## Task goal
Lay out every line of the rows below as a numbered list, skipping any blank lines.

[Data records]
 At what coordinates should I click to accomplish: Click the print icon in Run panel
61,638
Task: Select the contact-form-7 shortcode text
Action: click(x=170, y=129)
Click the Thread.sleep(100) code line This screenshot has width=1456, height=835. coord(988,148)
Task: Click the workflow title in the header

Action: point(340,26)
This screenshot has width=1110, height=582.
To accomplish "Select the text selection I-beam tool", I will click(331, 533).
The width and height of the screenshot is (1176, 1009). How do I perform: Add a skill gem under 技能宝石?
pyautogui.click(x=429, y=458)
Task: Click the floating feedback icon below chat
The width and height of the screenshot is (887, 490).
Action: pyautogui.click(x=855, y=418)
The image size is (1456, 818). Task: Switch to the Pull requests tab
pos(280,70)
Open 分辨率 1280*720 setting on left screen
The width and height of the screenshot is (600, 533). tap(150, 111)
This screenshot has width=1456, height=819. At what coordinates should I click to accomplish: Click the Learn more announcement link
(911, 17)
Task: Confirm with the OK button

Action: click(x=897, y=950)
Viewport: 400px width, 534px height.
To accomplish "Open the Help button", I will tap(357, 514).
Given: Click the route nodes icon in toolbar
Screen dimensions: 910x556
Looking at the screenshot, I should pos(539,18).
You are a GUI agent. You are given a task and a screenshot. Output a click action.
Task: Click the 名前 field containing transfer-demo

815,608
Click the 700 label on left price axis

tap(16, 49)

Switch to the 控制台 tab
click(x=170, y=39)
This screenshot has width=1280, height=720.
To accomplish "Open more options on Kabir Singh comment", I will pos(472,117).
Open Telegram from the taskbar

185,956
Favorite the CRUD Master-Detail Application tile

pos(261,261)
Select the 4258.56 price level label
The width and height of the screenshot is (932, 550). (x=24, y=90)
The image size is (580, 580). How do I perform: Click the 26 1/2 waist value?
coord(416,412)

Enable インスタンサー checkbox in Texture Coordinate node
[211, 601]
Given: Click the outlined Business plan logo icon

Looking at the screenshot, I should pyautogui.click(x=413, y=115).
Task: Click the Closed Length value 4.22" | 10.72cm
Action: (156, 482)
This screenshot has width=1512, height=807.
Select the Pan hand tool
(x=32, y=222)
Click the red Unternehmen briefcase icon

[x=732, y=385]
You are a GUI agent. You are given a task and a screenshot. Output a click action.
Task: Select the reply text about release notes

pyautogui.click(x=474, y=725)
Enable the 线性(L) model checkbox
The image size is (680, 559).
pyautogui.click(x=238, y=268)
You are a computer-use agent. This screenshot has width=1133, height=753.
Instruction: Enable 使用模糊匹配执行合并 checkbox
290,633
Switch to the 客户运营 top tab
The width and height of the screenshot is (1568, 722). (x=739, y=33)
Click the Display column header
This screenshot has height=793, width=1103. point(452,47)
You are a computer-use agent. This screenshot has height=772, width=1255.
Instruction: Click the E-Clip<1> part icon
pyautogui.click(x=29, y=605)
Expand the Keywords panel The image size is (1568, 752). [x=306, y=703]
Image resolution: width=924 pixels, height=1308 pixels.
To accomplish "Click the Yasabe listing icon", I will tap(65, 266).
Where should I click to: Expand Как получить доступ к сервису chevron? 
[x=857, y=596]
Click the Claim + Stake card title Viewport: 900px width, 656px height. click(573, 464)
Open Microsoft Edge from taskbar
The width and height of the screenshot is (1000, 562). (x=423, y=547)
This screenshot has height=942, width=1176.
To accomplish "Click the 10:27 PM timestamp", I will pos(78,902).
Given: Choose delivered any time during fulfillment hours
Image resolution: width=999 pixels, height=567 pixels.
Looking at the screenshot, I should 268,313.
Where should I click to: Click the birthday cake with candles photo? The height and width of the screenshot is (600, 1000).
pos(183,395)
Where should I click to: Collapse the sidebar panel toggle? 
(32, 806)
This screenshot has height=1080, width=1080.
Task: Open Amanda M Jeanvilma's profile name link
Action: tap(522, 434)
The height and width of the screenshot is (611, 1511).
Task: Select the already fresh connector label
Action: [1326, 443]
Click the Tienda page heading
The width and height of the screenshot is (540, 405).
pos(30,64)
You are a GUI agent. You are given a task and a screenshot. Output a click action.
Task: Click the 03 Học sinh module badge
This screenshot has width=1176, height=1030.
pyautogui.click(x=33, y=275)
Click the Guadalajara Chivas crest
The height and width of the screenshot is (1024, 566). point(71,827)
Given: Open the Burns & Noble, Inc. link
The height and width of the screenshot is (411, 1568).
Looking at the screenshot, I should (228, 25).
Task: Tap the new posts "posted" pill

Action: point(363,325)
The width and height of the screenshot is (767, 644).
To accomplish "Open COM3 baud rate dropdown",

## Solution for this task
1.  At what coordinates should I click to accomplish: Click the print icon in Run panel
2. 61,638
3. Task: Select the contact-form-7 shortcode text
4. Action: click(x=170, y=129)
5. Click the Thread.sleep(100) code line This screenshot has width=1456, height=835. coord(988,148)
6. Task: Click the workflow title in the header
7. Action: point(340,26)
8. This screenshot has width=1110, height=582.
9. To accomplish "Select the text selection I-beam tool", I will click(331, 533).
10. The width and height of the screenshot is (1176, 1009). How do I perform: Add a skill gem under 技能宝石?
11. pyautogui.click(x=429, y=458)
12. Task: Click the floating feedback icon below chat
13. The width and height of the screenshot is (887, 490).
14. Action: pyautogui.click(x=855, y=418)
15. The image size is (1456, 818). Task: Switch to the Pull requests tab
16. pos(280,70)
17. Open 分辨率 1280*720 setting on left screen
18. The width and height of the screenshot is (600, 533). tap(150, 111)
19. This screenshot has width=1456, height=819. At what coordinates should I click to accomplish: Click the Learn more announcement link
20. (911, 17)
21. Task: Confirm with the OK button
22. Action: click(x=897, y=950)
23. Viewport: 400px width, 534px height.
24. To accomplish "Open the Help button", I will tap(357, 514).
25. Given: Click the route nodes icon in toolbar
26. Screen dimensions: 910x556
27. Looking at the screenshot, I should pos(539,18).
28. You are a GUI agent. You are given a task and a screenshot. Output a click action.
29. Task: Click the 名前 field containing transfer-demo
30. 815,608
31. Click the 700 label on left price axis
32. tap(16, 49)
33. Switch to the 控制台 tab
34. click(x=170, y=39)
35. This screenshot has width=1280, height=720.
36. To accomplish "Open more options on Kabir Singh comment", I will pos(472,117).
37. Open Telegram from the taskbar
38. 185,956
39. Favorite the CRUD Master-Detail Application tile
40. pos(261,261)
41. Select the 4258.56 price level label
42. The width and height of the screenshot is (932, 550). (x=24, y=90)
43. The image size is (580, 580). How do I perform: Click the 26 1/2 waist value?
44. coord(416,412)
45. Enable インスタンサー checkbox in Texture Coordinate node
46. [211, 601]
47. Given: Click the outlined Business plan logo icon
48. Looking at the screenshot, I should pyautogui.click(x=413, y=115).
49. Task: Click the Closed Length value 4.22" | 10.72cm
50. Action: (156, 482)
51. This screenshot has width=1512, height=807.
52. Select the Pan hand tool
53. (x=32, y=222)
54. Click the red Unternehmen briefcase icon
55. [x=732, y=385]
56. You are a GUI agent. You are given a task and a screenshot. Output a click action.
57. Task: Select the reply text about release notes
58. pyautogui.click(x=474, y=725)
59. Enable the 线性(L) model checkbox
60. The image size is (680, 559).
61. pyautogui.click(x=238, y=268)
62. You are a computer-use agent. This screenshot has width=1133, height=753.
63. Instruction: Enable 使用模糊匹配执行合并 checkbox
64. 290,633
65. Switch to the 客户运营 top tab
66. The width and height of the screenshot is (1568, 722). (x=739, y=33)
67. Click the Display column header
68. This screenshot has height=793, width=1103. point(452,47)
69. You are a computer-use agent. This screenshot has height=772, width=1255.
70. Instruction: Click the E-Clip<1> part icon
71. pyautogui.click(x=29, y=605)
72. Expand the Keywords panel The image size is (1568, 752). [x=306, y=703]
73. Image resolution: width=924 pixels, height=1308 pixels.
74. To accomplish "Click the Yasabe listing icon", I will tap(65, 266).
75. Where should I click to: Expand Как получить доступ к сервису chevron? 
76. [x=857, y=596]
77. Click the Claim + Stake card title Viewport: 900px width, 656px height. click(573, 464)
78. Open Microsoft Edge from taskbar
79. The width and height of the screenshot is (1000, 562). (x=423, y=547)
80. This screenshot has height=942, width=1176.
81. To accomplish "Click the 10:27 PM timestamp", I will pos(78,902).
82. Given: Choose delivered any time during fulfillment hours
83. Image resolution: width=999 pixels, height=567 pixels.
84. Looking at the screenshot, I should 268,313.
85. Where should I click to: Click the birthday cake with candles photo? The height and width of the screenshot is (600, 1000).
86. pos(183,395)
87. Where should I click to: Collapse the sidebar panel toggle? 
88. (32, 806)
89. This screenshot has height=1080, width=1080.
90. Task: Open Amanda M Jeanvilma's profile name link
91. Action: tap(522, 434)
92. The height and width of the screenshot is (611, 1511).
93. Task: Select the already fresh connector label
94. Action: [1326, 443]
95. Click the Tienda page heading
96. The width and height of the screenshot is (540, 405).
97. pos(30,64)
98. You are a GUI agent. You are given a task and a screenshot. Output a click action.
99. Task: Click the 03 Học sinh module badge
100. This screenshot has width=1176, height=1030.
101. pyautogui.click(x=33, y=275)
102. Click the Guadalajara Chivas crest
103. The height and width of the screenshot is (1024, 566). point(71,827)
104. Given: Open the Burns & Noble, Inc. link
105. The height and width of the screenshot is (411, 1568).
106. Looking at the screenshot, I should (228, 25).
107. Task: Tap the new posts "posted" pill
108. Action: point(363,325)
109. The width and height of the screenshot is (767, 644).
110. To accomplish "Open COM3 baud rate dropdown",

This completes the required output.